*Task inputs*
* begin *
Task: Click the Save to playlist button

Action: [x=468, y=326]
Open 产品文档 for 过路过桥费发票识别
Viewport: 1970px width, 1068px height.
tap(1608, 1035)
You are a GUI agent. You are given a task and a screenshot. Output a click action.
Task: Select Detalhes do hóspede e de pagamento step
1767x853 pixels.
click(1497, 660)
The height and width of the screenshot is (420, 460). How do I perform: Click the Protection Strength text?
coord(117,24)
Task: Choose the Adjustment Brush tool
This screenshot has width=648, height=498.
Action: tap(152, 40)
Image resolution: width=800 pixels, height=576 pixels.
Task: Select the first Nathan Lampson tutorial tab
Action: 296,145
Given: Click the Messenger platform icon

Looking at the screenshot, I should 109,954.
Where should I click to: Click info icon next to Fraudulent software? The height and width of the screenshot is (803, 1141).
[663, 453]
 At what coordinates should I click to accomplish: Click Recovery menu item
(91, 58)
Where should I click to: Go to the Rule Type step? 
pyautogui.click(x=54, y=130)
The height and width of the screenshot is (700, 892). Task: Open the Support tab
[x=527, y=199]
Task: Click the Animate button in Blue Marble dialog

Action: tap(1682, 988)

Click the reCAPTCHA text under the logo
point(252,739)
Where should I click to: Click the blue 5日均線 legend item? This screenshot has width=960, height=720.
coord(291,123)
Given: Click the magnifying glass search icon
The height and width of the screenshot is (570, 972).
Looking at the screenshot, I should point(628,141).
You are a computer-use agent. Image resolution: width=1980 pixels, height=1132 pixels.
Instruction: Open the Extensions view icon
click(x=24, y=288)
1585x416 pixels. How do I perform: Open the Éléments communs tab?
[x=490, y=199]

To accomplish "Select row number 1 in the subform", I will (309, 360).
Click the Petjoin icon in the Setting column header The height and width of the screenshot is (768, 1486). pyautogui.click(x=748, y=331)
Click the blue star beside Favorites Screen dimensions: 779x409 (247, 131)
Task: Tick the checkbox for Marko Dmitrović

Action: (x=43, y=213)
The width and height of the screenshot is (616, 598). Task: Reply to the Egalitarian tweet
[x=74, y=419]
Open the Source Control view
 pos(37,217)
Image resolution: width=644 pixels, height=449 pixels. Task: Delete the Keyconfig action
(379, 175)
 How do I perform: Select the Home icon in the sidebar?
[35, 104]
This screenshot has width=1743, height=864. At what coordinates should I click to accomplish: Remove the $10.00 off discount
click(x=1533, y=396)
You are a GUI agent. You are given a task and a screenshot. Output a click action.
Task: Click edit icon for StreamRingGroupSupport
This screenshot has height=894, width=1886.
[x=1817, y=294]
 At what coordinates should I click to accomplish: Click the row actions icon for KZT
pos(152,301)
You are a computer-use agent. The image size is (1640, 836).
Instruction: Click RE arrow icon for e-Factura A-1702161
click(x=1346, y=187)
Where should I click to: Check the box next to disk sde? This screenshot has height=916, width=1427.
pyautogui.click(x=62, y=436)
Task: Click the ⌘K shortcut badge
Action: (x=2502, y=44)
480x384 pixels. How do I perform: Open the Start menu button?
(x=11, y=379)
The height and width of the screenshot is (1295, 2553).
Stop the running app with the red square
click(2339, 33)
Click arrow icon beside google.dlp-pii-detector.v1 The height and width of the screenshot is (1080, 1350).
* end *
*Task goal*
Retype the stretch of the records from the line containing "Open the Source Control view" through the end of the records.

*Written answer*
Open the Source Control view
 pos(37,217)
Image resolution: width=644 pixels, height=449 pixels. Task: Delete the Keyconfig action
(379, 175)
 How do I perform: Select the Home icon in the sidebar?
[35, 104]
This screenshot has width=1743, height=864. At what coordinates should I click to accomplish: Remove the $10.00 off discount
click(x=1533, y=396)
You are a GUI agent. You are given a task and a screenshot. Output a click action.
Task: Click edit icon for StreamRingGroupSupport
This screenshot has height=894, width=1886.
[x=1817, y=294]
 At what coordinates should I click to accomplish: Click the row actions icon for KZT
pos(152,301)
You are a computer-use agent. The image size is (1640, 836).
Instruction: Click RE arrow icon for e-Factura A-1702161
click(x=1346, y=187)
Where should I click to: Check the box next to disk sde? This screenshot has height=916, width=1427.
pyautogui.click(x=62, y=436)
Task: Click the ⌘K shortcut badge
Action: (x=2502, y=44)
480x384 pixels. How do I perform: Open the Start menu button?
(x=11, y=379)
The height and width of the screenshot is (1295, 2553).
Stop the running app with the red square
click(2339, 33)
Click arrow icon beside google.dlp-pii-detector.v1 The height and width of the screenshot is (1080, 1350).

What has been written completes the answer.